_Problem requirements:_ Where does the string "will" occur in the records below? Copy every line that holds it.

_Collected data:_
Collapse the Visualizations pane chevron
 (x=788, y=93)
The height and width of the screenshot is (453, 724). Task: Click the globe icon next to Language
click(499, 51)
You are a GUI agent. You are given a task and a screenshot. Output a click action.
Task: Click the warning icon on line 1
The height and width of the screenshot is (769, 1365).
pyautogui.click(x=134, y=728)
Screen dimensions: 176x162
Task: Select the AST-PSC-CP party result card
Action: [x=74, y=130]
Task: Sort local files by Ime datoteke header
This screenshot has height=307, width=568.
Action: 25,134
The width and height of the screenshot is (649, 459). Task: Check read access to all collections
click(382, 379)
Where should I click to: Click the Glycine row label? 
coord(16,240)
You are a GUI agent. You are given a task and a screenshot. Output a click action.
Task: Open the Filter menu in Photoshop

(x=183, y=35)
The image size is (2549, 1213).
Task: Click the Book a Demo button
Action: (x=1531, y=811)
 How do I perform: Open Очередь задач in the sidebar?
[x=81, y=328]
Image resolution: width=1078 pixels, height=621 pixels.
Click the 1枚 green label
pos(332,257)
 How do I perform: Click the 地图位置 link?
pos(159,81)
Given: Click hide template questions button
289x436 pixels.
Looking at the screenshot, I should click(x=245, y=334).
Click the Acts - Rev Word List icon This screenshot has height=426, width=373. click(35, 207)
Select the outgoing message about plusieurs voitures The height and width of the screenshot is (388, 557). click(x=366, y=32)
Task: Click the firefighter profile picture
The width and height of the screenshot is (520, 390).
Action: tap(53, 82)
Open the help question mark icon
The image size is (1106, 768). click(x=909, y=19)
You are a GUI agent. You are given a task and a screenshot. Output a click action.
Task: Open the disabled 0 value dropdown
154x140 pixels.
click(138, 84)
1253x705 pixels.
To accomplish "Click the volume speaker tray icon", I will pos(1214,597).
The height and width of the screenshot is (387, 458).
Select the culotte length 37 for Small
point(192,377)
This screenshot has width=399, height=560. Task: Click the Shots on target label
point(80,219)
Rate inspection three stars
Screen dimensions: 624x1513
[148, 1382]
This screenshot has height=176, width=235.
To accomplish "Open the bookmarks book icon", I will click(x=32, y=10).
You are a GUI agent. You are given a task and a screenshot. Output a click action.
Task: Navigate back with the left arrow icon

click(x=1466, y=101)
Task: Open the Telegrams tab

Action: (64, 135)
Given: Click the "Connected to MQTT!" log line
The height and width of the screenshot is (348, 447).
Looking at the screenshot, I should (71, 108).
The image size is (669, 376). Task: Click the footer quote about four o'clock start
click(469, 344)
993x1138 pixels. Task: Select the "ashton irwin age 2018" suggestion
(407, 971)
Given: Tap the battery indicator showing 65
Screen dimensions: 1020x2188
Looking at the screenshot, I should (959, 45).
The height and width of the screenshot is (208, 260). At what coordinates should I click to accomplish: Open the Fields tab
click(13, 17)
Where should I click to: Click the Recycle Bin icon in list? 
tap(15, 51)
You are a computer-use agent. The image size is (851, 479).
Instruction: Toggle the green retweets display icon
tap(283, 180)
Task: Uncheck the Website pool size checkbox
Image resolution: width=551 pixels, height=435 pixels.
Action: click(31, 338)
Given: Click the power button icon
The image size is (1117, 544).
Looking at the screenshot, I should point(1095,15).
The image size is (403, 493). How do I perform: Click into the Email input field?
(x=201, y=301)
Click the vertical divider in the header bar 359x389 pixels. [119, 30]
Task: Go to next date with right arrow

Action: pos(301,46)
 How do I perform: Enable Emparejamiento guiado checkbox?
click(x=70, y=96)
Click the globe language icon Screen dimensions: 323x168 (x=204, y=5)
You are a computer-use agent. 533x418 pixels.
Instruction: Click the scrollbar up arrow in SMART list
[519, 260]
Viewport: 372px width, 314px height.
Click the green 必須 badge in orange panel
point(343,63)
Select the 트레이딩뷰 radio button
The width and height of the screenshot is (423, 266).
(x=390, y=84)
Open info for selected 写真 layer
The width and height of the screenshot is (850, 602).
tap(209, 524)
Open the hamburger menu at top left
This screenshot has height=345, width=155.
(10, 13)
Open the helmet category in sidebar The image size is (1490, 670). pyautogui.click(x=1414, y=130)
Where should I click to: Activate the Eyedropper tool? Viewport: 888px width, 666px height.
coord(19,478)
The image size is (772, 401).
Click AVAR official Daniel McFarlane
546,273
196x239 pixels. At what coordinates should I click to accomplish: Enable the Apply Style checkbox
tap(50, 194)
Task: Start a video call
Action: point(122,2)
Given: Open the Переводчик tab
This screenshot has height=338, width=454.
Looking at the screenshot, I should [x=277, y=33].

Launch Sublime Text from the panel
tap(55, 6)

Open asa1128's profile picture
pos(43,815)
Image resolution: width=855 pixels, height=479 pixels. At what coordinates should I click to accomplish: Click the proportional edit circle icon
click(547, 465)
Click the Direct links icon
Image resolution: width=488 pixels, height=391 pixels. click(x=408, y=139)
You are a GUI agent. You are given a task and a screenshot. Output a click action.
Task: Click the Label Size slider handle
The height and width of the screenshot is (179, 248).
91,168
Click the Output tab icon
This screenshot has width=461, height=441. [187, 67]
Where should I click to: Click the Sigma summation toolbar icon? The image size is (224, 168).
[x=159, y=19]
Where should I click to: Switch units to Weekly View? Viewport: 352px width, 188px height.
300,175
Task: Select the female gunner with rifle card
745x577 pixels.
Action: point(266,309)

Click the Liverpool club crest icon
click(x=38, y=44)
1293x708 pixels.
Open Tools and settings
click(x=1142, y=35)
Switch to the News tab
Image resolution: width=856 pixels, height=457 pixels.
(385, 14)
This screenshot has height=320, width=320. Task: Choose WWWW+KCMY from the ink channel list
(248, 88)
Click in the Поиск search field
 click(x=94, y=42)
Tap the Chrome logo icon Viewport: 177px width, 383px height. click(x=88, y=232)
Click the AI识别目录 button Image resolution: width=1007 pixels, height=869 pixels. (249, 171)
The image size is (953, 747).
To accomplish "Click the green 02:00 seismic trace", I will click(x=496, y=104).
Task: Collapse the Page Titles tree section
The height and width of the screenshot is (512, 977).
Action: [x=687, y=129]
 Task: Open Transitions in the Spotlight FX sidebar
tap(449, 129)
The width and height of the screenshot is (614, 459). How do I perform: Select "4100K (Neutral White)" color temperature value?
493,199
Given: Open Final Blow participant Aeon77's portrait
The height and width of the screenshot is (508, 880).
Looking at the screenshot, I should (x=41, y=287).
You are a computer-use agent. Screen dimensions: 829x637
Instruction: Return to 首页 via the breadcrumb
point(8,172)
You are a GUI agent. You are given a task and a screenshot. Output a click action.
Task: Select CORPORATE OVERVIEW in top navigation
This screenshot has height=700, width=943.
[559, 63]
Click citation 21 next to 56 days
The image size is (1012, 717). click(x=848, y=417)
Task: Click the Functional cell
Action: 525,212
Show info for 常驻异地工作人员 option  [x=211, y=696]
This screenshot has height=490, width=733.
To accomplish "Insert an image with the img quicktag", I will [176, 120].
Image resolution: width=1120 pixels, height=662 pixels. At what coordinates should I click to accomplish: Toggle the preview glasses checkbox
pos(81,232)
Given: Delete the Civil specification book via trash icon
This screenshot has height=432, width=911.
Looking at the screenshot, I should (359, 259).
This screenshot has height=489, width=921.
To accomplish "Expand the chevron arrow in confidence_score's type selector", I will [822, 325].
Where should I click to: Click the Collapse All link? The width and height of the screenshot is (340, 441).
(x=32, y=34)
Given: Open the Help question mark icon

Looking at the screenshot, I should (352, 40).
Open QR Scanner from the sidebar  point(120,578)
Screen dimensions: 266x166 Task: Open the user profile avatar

_Answer box:_
To accomplish "Click the volume speaker tray icon", I will pos(1214,597).
To accomplish "Open the bookmarks book icon", I will click(x=32, y=10).
To accomplish "Click the green 02:00 seismic trace", I will click(x=496, y=104).
To accomplish "Insert an image with the img quicktag", I will [176, 120].
To accomplish "Expand the chevron arrow in confidence_score's type selector", I will [822, 325].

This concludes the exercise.